En nog weer tien minuten later, om 16.15 uur, kwam bij de Boekelsedijk in Volkel LtCol. J.F. Lumsden van 313TCG/49Sq. met zijn C-47 ‘Persist Charlie’, registratienummer 42-93597 naar beneden. Ook dit vliegtuig was boven de omgeving Veghel getroffen door Duits luchtafweervuur en ontkoppelde snel de glider. Onder hoogspanningskabels te Volkel doorvliegend maakte Lumsden een noodlanding aan de Boekelsedijk bij het huis van de familie Van Schijndel. De vijf bemanningsleden kwamen er heelhuids vanaf en konden zich al snel bij de geallieerde troepen in Uden voegen. De Duitse troepen waren kort daarvoor uit Volkel verdreven.

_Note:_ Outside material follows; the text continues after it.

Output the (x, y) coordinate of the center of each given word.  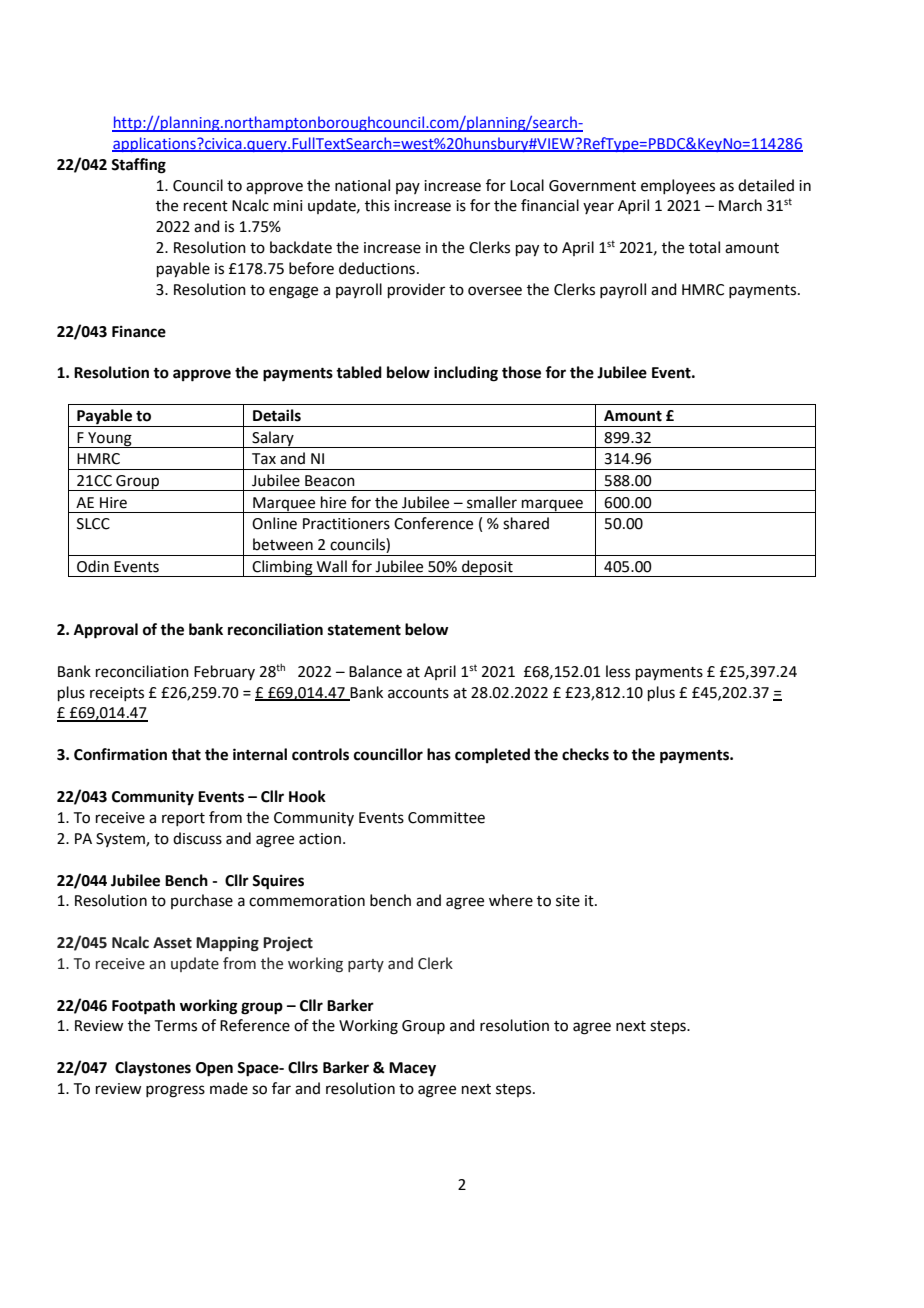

In totaal zijn er 26 WACO-zweefvliegtuigen geweest die een noodlanding dan wel een voortijdig landing hebben gemaakt op Udens grondgebied. Dat was ofwel vanwege schade aan het toestel zelf of aan de trekkende C-47 Skytrain óf het gebeurde dat men in de veronderstelling verkeerde dat men al in het landingsgebied was gearriveerd en dus voortijdig loskoppelden.
Dat we inmiddels zoveel details weten over deze crashes, is vooral te danken aan het vele speurwerk dat Antoon Verbakel verricht heeft.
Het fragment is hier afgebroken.